◆ **SOURCE RECORDS**:
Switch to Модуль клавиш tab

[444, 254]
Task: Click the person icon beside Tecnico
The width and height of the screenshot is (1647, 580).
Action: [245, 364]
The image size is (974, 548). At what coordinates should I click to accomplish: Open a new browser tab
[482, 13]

* * *

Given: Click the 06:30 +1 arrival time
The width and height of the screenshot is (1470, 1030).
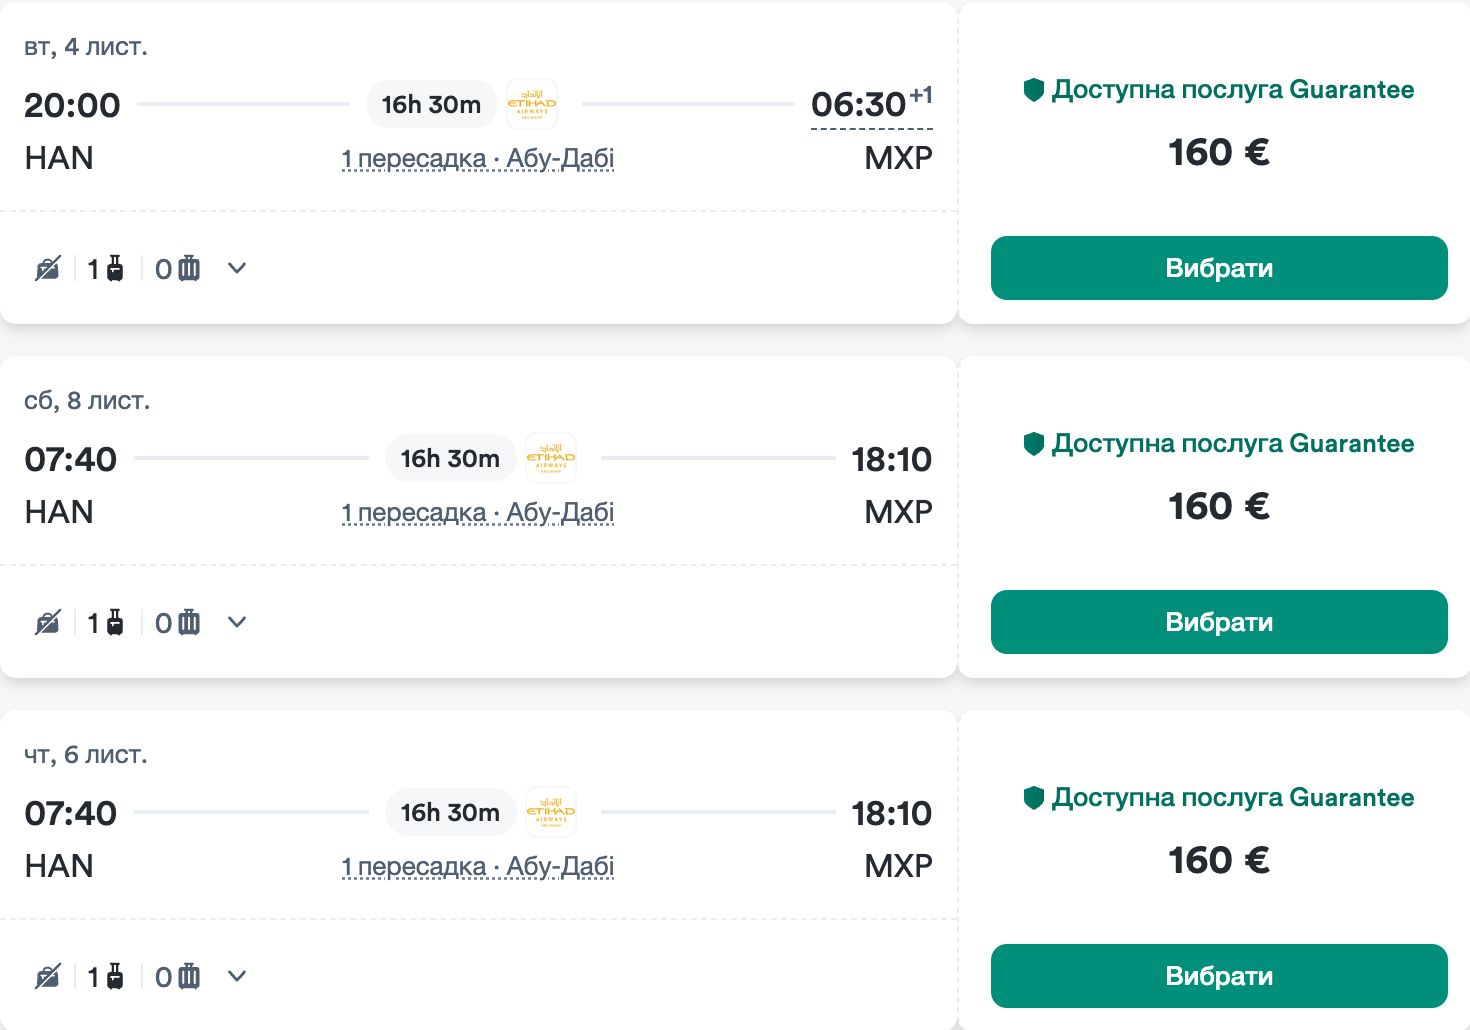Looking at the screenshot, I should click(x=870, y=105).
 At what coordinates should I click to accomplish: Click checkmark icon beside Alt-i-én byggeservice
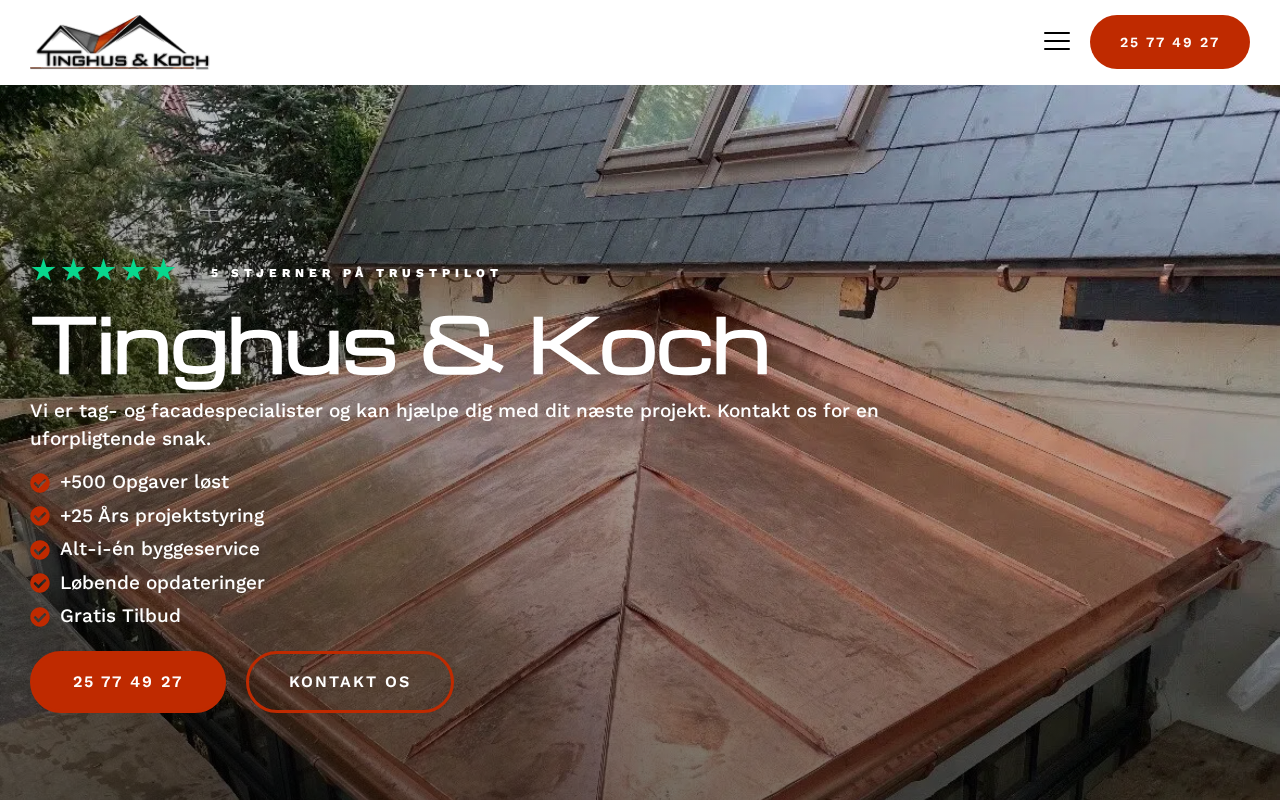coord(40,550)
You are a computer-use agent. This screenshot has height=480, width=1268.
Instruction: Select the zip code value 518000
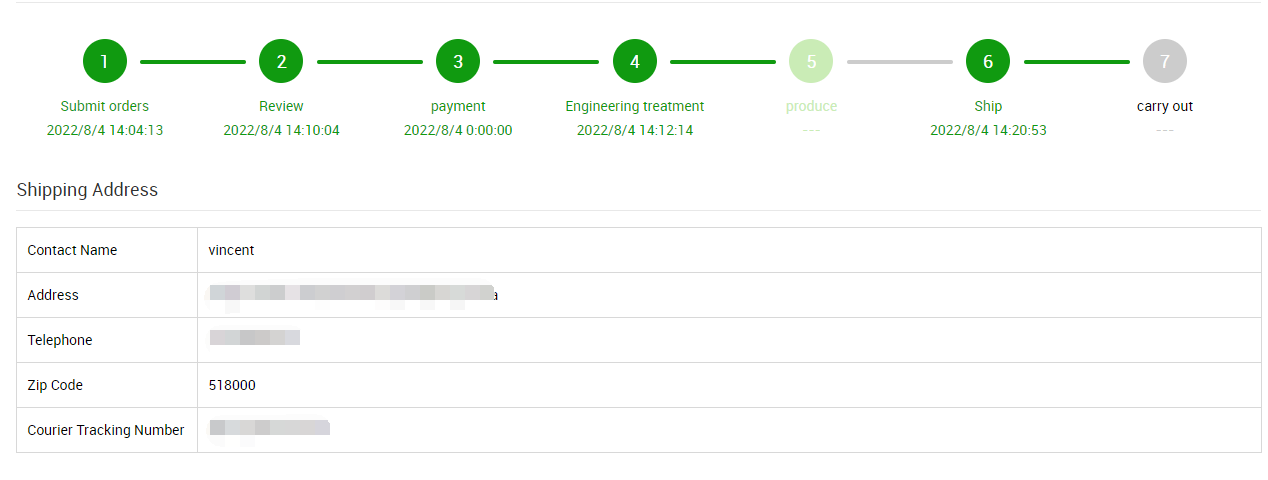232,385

◆ **REQUEST**: Extract the listing lines from the line containing "Switch to Модуль клавиш tab" through the line containing "Action: [245, 364]", inclusive, and reproduce them verbatim.

◆ **RESPONSE TO THE EXERCISE**:
Switch to Модуль клавиш tab

[444, 254]
Task: Click the person icon beside Tecnico
The width and height of the screenshot is (1647, 580).
Action: [245, 364]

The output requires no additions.